• [TASK BRIEF] Transcribe this listing exactly; omit the pictures.

• [PROVIDED RECORDS]
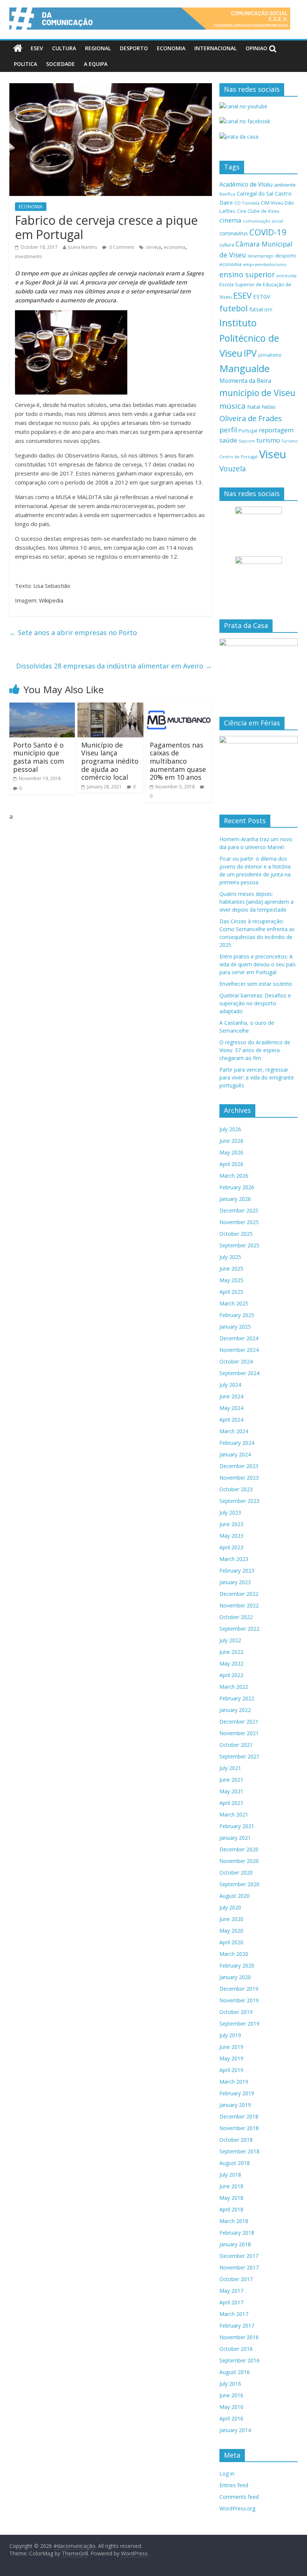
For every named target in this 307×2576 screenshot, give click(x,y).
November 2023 (239, 1477)
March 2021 (233, 1814)
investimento (28, 256)
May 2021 (231, 1791)
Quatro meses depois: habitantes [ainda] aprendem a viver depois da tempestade (256, 901)
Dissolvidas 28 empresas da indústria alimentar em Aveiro (114, 665)
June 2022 (231, 1651)
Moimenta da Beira (245, 381)
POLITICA (25, 63)
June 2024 (231, 1396)
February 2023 (236, 1570)
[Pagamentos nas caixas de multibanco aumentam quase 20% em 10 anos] (179, 707)
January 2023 (235, 1582)
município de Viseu (257, 393)
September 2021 (239, 1756)
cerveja (153, 247)
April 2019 (231, 2070)
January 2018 (235, 2244)
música (232, 406)
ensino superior (247, 274)
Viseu (272, 454)
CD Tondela (246, 203)
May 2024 (231, 1407)
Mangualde (244, 368)
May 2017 (231, 2290)
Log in (226, 2473)
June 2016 (231, 2395)
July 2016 (230, 2383)
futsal (256, 309)
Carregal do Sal (255, 193)
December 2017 (238, 2255)
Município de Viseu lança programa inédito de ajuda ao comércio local (110, 761)
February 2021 (236, 1826)
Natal (253, 406)
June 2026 (231, 1140)
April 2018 (231, 2209)
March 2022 (233, 1686)
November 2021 (239, 1733)
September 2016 (239, 2360)
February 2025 (236, 1315)
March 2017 (233, 2313)
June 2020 (231, 1919)
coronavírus (233, 233)
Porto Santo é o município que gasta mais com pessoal (38, 757)
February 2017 (236, 2325)
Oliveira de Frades (250, 418)
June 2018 (231, 2186)
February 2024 (236, 1442)
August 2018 (234, 2162)
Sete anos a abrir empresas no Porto (73, 632)
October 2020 (236, 1872)
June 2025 (231, 1268)
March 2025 (233, 1303)
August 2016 (234, 2372)
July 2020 (230, 1907)
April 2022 (231, 1675)
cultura (226, 245)
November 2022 (239, 1605)
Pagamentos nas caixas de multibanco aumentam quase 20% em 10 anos (178, 761)
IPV (250, 353)
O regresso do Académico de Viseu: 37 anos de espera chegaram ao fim (254, 1050)
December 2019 (238, 1988)
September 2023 (239, 1500)
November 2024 (239, 1349)
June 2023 (231, 1524)
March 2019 (233, 2081)
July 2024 (230, 1384)
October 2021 (236, 1744)
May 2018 (231, 2197)
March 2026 (233, 1175)
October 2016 (236, 2348)
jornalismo (270, 355)
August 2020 (234, 1895)
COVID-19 (267, 232)
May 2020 (231, 1930)
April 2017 (231, 2302)
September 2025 (239, 1245)
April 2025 (231, 1291)
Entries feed (233, 2485)
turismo (268, 440)
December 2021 (238, 1721)
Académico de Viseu (246, 184)
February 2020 (236, 1965)
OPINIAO (256, 48)
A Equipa (95, 63)
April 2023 (231, 1547)
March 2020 (233, 1953)
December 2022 (238, 1593)
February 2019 (236, 2093)
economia (174, 247)
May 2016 (231, 2406)
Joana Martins (82, 247)
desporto (285, 255)
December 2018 (238, 2116)
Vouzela (232, 469)
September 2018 (239, 2151)
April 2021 (231, 1802)
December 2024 (238, 1338)
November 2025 (239, 1222)
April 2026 (231, 1164)
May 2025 (231, 1280)
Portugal (247, 431)
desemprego (260, 256)
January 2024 (235, 1454)
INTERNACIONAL (215, 48)
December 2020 (238, 1849)
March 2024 (233, 1431)
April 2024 (231, 1419)
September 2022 (239, 1628)
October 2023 (236, 1489)
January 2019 (235, 2104)
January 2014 (235, 2430)
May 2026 (231, 1152)
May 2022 (231, 1663)
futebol (233, 308)
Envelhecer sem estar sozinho (255, 983)
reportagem (276, 430)
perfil (228, 430)
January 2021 (235, 1837)
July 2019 (230, 2035)
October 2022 (236, 1617)
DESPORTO (134, 48)
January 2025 (235, 1326)
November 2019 (239, 2000)
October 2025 (236, 1233)
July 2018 (230, 2174)
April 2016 (231, 2418)
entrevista (286, 275)
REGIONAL (98, 48)
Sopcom (246, 441)
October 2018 (236, 2139)
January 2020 (235, 1977)
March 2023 (233, 1558)
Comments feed (239, 2496)
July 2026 (230, 1129)
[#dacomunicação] (17, 48)
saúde (228, 440)
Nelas (269, 406)
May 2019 (231, 2058)
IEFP (268, 309)
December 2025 (238, 1210)
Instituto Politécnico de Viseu (249, 338)
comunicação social (263, 221)
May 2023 (231, 1535)
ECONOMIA (171, 48)
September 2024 (239, 1373)
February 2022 (236, 1698)
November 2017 (239, 2267)
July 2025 (230, 1256)
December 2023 (238, 1466)
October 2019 (236, 2011)
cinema (230, 220)
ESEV (37, 48)
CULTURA (64, 48)
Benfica (227, 194)
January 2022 (235, 1709)
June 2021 (231, 1779)
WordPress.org (237, 2508)
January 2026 (235, 1198)
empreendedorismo (264, 264)
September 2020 (239, 1884)
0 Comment (121, 247)
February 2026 (236, 1187)
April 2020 (231, 1942)
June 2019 (231, 2046)
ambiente (285, 184)
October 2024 (236, 1361)
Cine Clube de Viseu (258, 211)
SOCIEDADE (60, 63)
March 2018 (233, 2221)
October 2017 (236, 2279)
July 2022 (230, 1640)
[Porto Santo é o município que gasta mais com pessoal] (42, 707)
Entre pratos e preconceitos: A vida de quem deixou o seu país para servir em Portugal (257, 964)
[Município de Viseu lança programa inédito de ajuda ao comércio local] (110, 707)
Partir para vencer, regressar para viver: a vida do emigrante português (256, 1077)
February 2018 (236, 2232)
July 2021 (230, 1768)
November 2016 (239, 2337)
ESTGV (261, 296)
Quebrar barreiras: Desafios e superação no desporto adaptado (255, 1003)
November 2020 (239, 1860)
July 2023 (230, 1512)
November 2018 (239, 2128)
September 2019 (239, 2023)
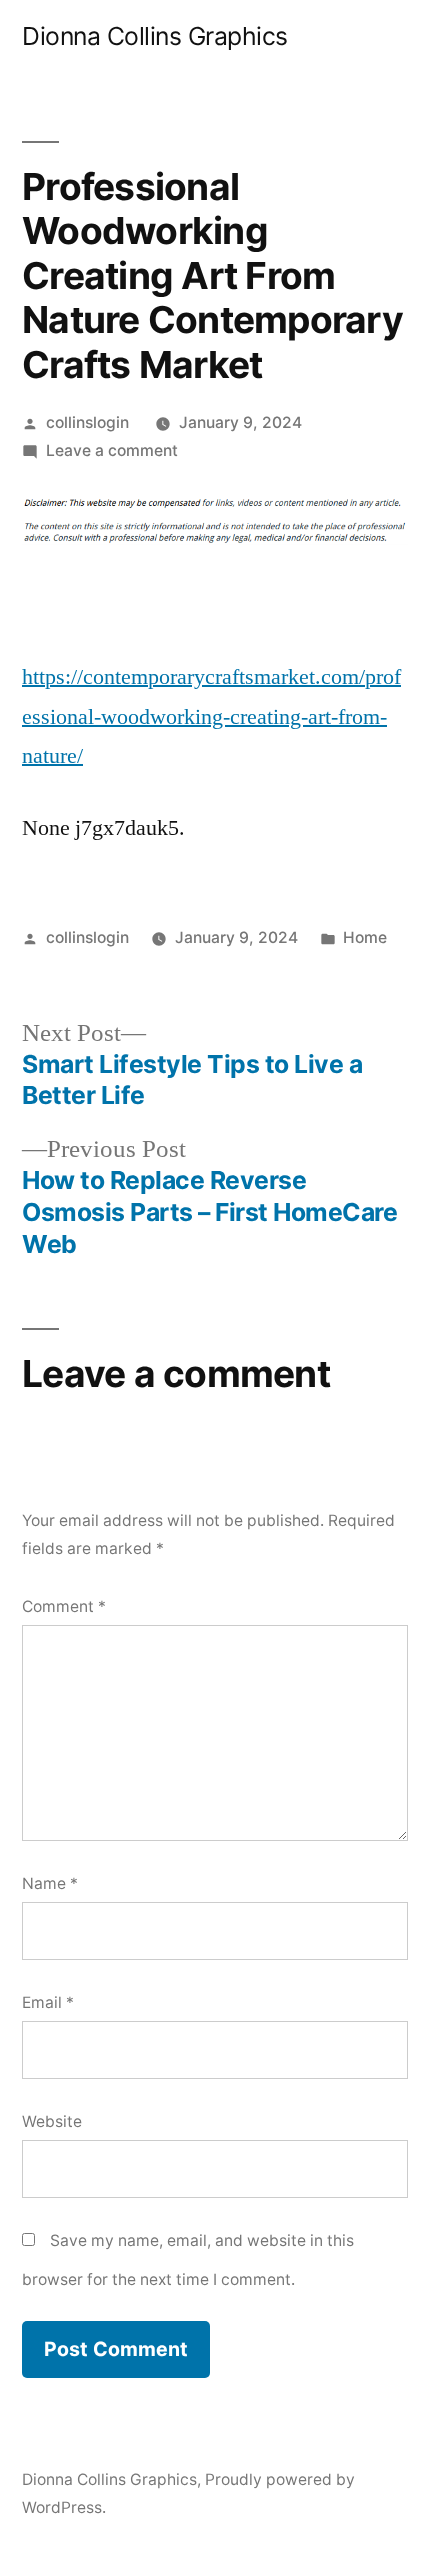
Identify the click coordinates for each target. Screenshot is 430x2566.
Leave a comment (112, 450)
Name (50, 1883)
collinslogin (87, 422)
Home (365, 937)
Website (52, 2121)
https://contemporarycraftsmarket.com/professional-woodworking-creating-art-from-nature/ (211, 716)
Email (48, 2002)
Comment (64, 1606)
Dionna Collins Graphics (155, 36)
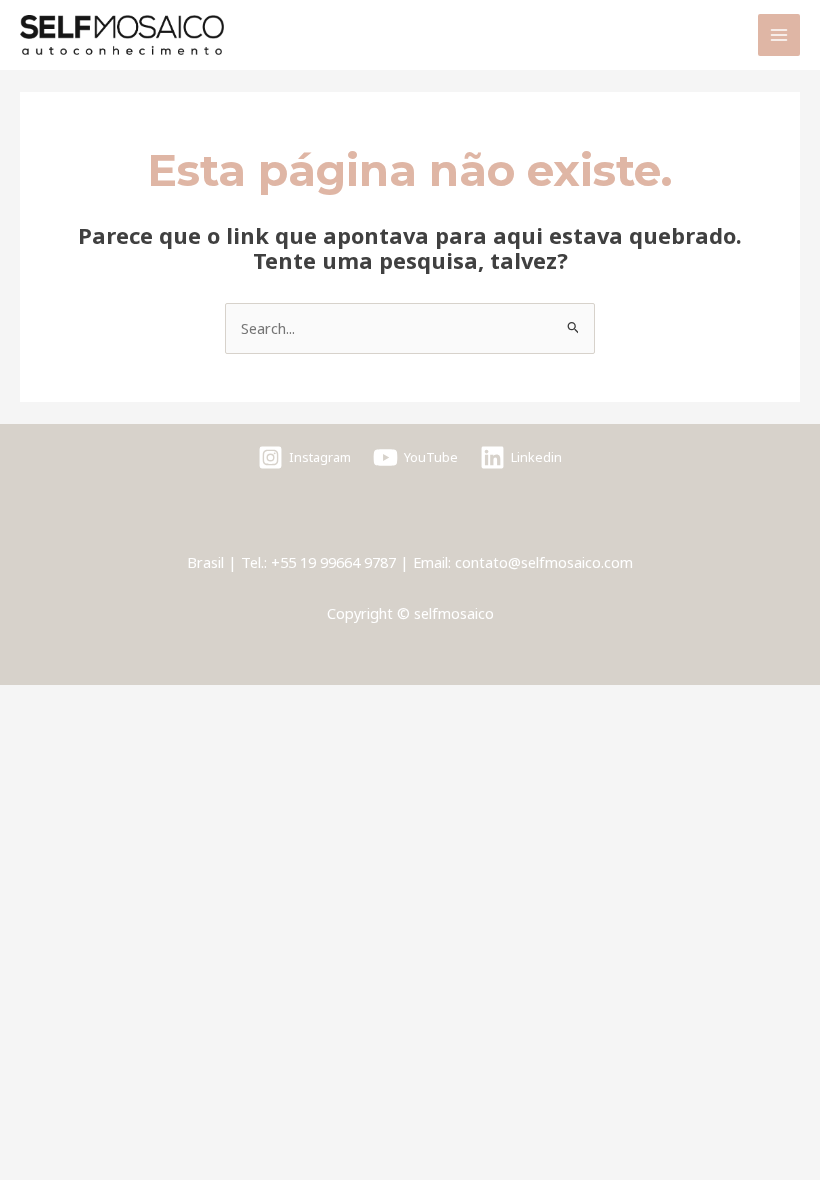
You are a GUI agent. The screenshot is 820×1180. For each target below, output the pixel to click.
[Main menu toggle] (779, 35)
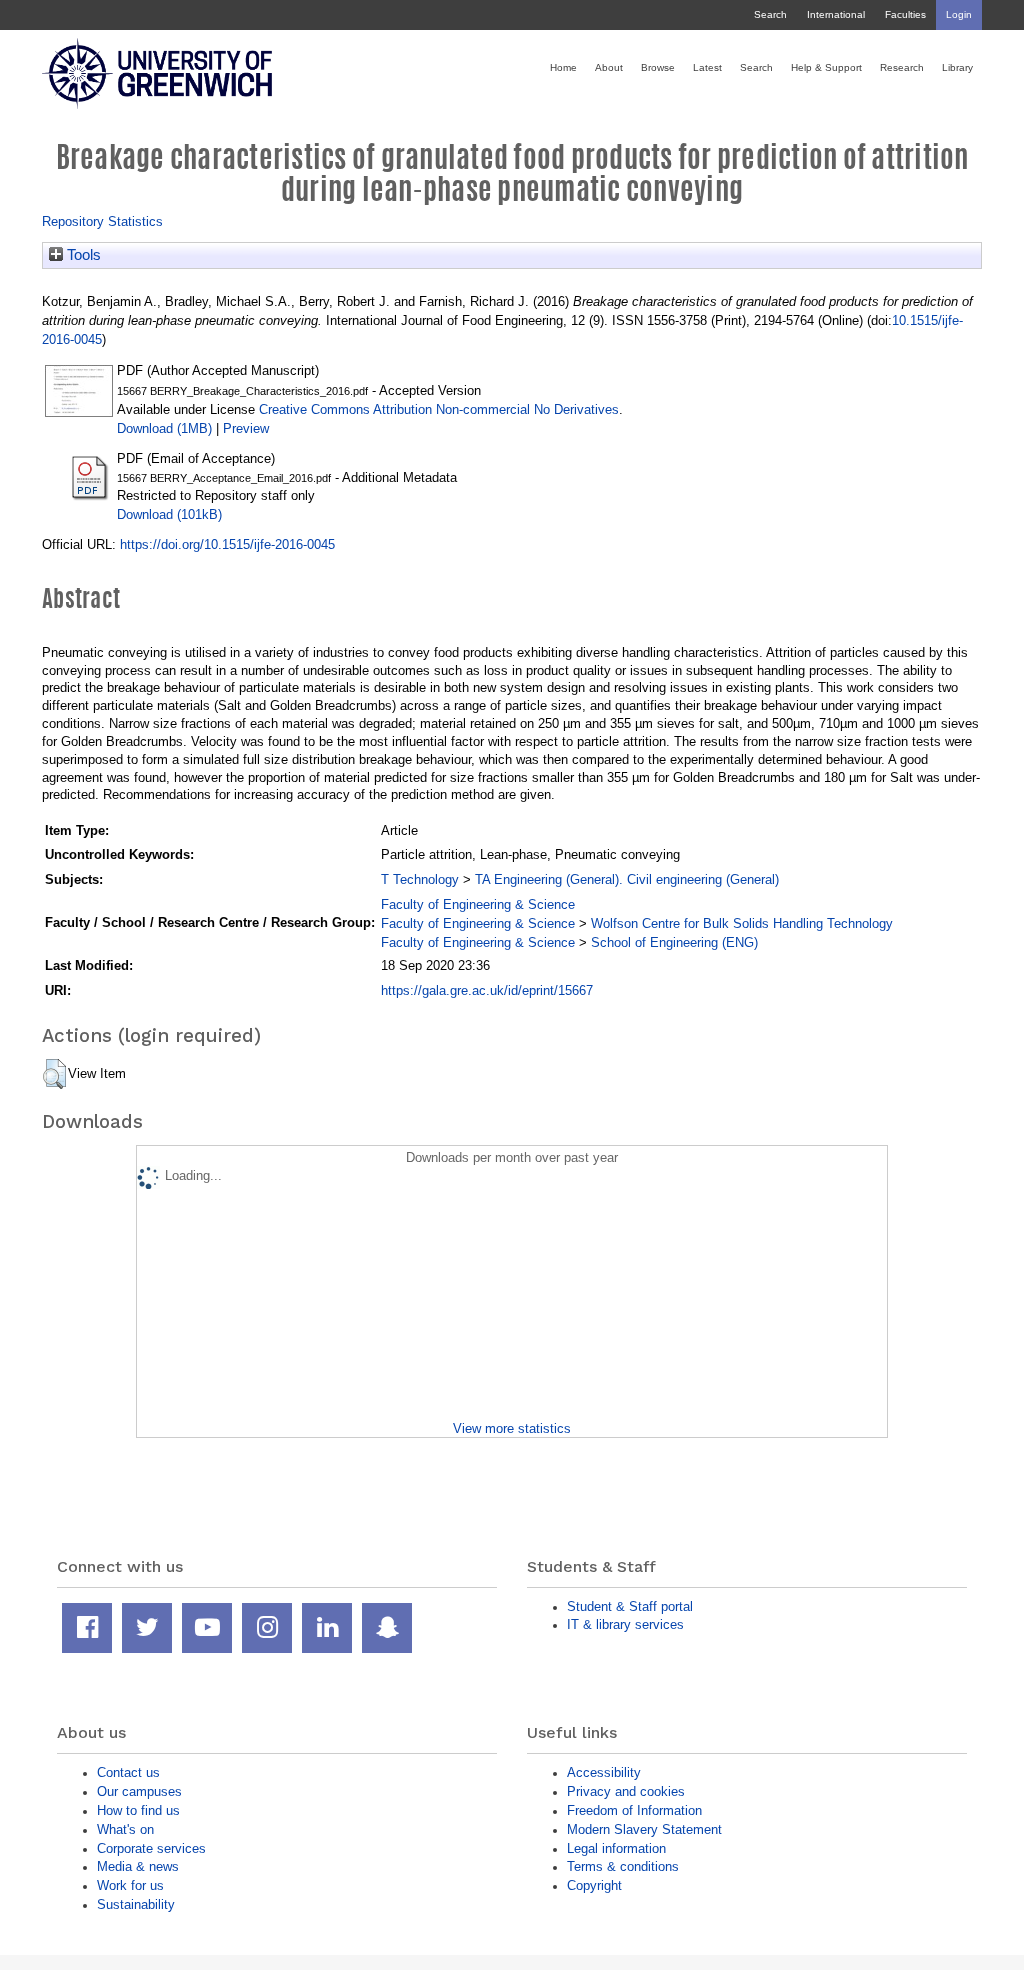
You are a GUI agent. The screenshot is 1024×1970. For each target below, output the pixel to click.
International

• [SOLUTION BELOW]
For every named target in this 307×2576 screenshot, give click(x,y).
November 2023 (239, 1477)
March 2021 (233, 1814)
investimento (28, 256)
May 2021 (231, 1791)
Quatro meses depois: habitantes [ainda] aprendem a viver depois da tempestade (256, 901)
Dissolvidas 28 empresas da indústria alimentar em Aveiro (114, 665)
June 2022 (231, 1651)
Moimenta da Beira (245, 381)
POLITICA (25, 63)
June 2024 (231, 1396)
February 2023 (236, 1570)
[Pagamentos nas caixas de multibanco aumentam quase 20% em 10 anos] (179, 707)
January 2023 (235, 1582)
município de Viseu (257, 393)
September 2021 (239, 1756)
cerveja (153, 247)
April 2019 (231, 2070)
January 2018 (235, 2244)
música (232, 406)
ensino superior (247, 274)
Viseu (272, 454)
CD Tondela (246, 203)
May 2024 (231, 1407)
Mangualde (244, 368)
May 2017 (231, 2290)
Log in (226, 2473)
June 2016 (231, 2395)
July 2016 (230, 2383)
futsal (256, 309)
Carregal do Sal (255, 193)
December 2017 (238, 2255)
Município de Viseu lança programa inédito de ajuda ao comércio local (110, 761)
February 2021 (236, 1826)
Natal (253, 406)
June 2026 (231, 1140)
April 2018 (231, 2209)
March 2022 (233, 1686)
November 2021 (239, 1733)
September 2016 (239, 2360)
February 2025 (236, 1315)
March 2017 (233, 2313)
June 2020 (231, 1919)
coronavírus (233, 233)
Porto Santo é o município que gasta mais com pessoal (38, 757)
February 2017 (236, 2325)
Oliveira de Frades (250, 418)
June 2018 (231, 2186)
February 2024 (236, 1442)
August 2018 (234, 2162)
Sete anos a abrir empresas no Porto (73, 632)
October 2020 (236, 1872)
June 2025 (231, 1268)
March 2025 (233, 1303)
August 2016 (234, 2372)
July 2020 (230, 1907)
April 2022 (231, 1675)
cultura (226, 245)
November 2022 (239, 1605)
Pagamentos nas caixas de multibanco aumentam quase 20% em 10 anos (178, 761)
IPV (250, 353)
O regresso do Académico de Viseu: 37 anos de espera chegaram ao fim (254, 1050)
December 2019 (238, 1988)
September 2023 (239, 1500)
November 2024 (239, 1349)
June 2023 (231, 1524)
March 2019 (233, 2081)
July 2024 (230, 1384)
October 2021 (236, 1744)
May 2018 (231, 2197)
March 2026 (233, 1175)
October 2016 (236, 2348)
jornalismo (270, 355)
August 2020 (234, 1895)
COVID-19 (267, 232)
May 2020 (231, 1930)
April 2017 (231, 2302)
September 2025 (239, 1245)
April 2025 (231, 1291)
Entries feed (233, 2485)
turismo (268, 440)
December 2021 (238, 1721)
Académico de Viseu (246, 184)
February 2020 (236, 1965)
OPINIAO (256, 48)
A Equipa (95, 63)
April 2023 (231, 1547)
March 2020 (233, 1953)
December 2022 (238, 1593)
February 2019 (236, 2093)
economia (174, 247)
May 2016 (231, 2406)
Joana Martins (82, 247)
desporto (285, 255)
December 2018 (238, 2116)
Vouzela (232, 469)
September 2018 (239, 2151)
April 2021 (231, 1802)
December 2024 (238, 1338)
November 2025 (239, 1222)
April 2026 (231, 1164)
May 2025 (231, 1280)
Portugal (247, 431)
desemprego (260, 256)
January 2024 (235, 1454)
INTERNACIONAL (215, 48)
December 2020 (238, 1849)
March 2024 (233, 1431)
April 2024 (231, 1419)
September 2022 (239, 1628)
October 2023 (236, 1489)
January 2019 (235, 2104)
January 2014 (235, 2430)
May 2026 (231, 1152)
May 2022 (231, 1663)
futebol (233, 308)
Envelhecer sem estar sozinho (255, 983)
reportagem (276, 430)
perfil (228, 430)
January 2021 (235, 1837)
July 2019 (230, 2035)
October 2022 (236, 1617)
DESPORTO (134, 48)
January 2025 (235, 1326)
November 2019 (239, 2000)
October 2025 (236, 1233)
July 2018 (230, 2174)
April 2016 (231, 2418)
entrevista (286, 275)
REGIONAL (98, 48)
Sopcom (246, 441)
October 2018 (236, 2139)
January 2020 (235, 1977)
March 2023 (233, 1558)
Comments feed (239, 2496)
July 2026 (230, 1129)
[#dacomunicação] (17, 48)
saúde (228, 440)
Nelas (269, 406)
May 2019 (231, 2058)
IEFP (268, 309)
December 2025 (238, 1210)
Instituto Politécnico de Viseu (249, 338)
comunicação social (263, 221)
May 2023 (231, 1535)
ECONOMIA (171, 48)
September 2024 (239, 1373)
February 2022 (236, 1698)
November 2017 (239, 2267)
July 2025 (230, 1256)
December 2023 (238, 1466)
October 2019 (236, 2011)
cinema (230, 220)
ESEV (37, 48)
CULTURA (64, 48)
Benfica (227, 194)
January 2022 (235, 1709)
June 2021 (231, 1779)
WordPress.org (237, 2508)
January 2026 (235, 1198)
empreendedorismo (264, 264)
September 2020 (239, 1884)
0 Comment (121, 247)
February 2026 (236, 1187)
April 2020 (231, 1942)
June 2019 (231, 2046)
ambiente (285, 184)
October 2024 (236, 1361)
Cine Clube de Viseu (258, 211)
SOCIEDADE (60, 63)
March 2018 (233, 2221)
October 2017 (236, 2279)
July 2022 (230, 1640)
[Porto Santo é o município que gasta mais com pessoal] (42, 707)
Entre pratos e preconceitos: A vida de quem deixou o seu país para servir em Portugal (257, 964)
[Município de Viseu lança programa inédito de ajuda ao comércio local] (110, 707)
Partir para vencer, regressar para viver: a vida do emigrante português (256, 1077)
February 2018 (236, 2232)
July 2021 (230, 1768)
November 2016 (239, 2337)
ESTGV (261, 296)
Quebrar barreiras: Desafios e superação no desporto adaptado (255, 1003)
November 2020 (239, 1860)
July 2023 (230, 1512)
November 2018 (239, 2128)
September 2019 (239, 2023)
Identify the click coordinates for each target. Screenshot is 430x2566.
Leave a comment (112, 450)
Name (50, 1883)
collinslogin (87, 422)
Home (365, 937)
Website (52, 2121)
https://contemporarycraftsmarket.com/professional-woodworking-creating-art-from-nature/ (211, 716)
Email (48, 2002)
Comment (64, 1606)
Dionna Collins Graphics (155, 36)
You are a GUI agent. The screenshot is 820×1180. For each target below, output the pixel to click.
[Main menu toggle] (779, 35)
You are a GUI agent. The screenshot is 1024×1970. For each target below, output the pixel to click.
International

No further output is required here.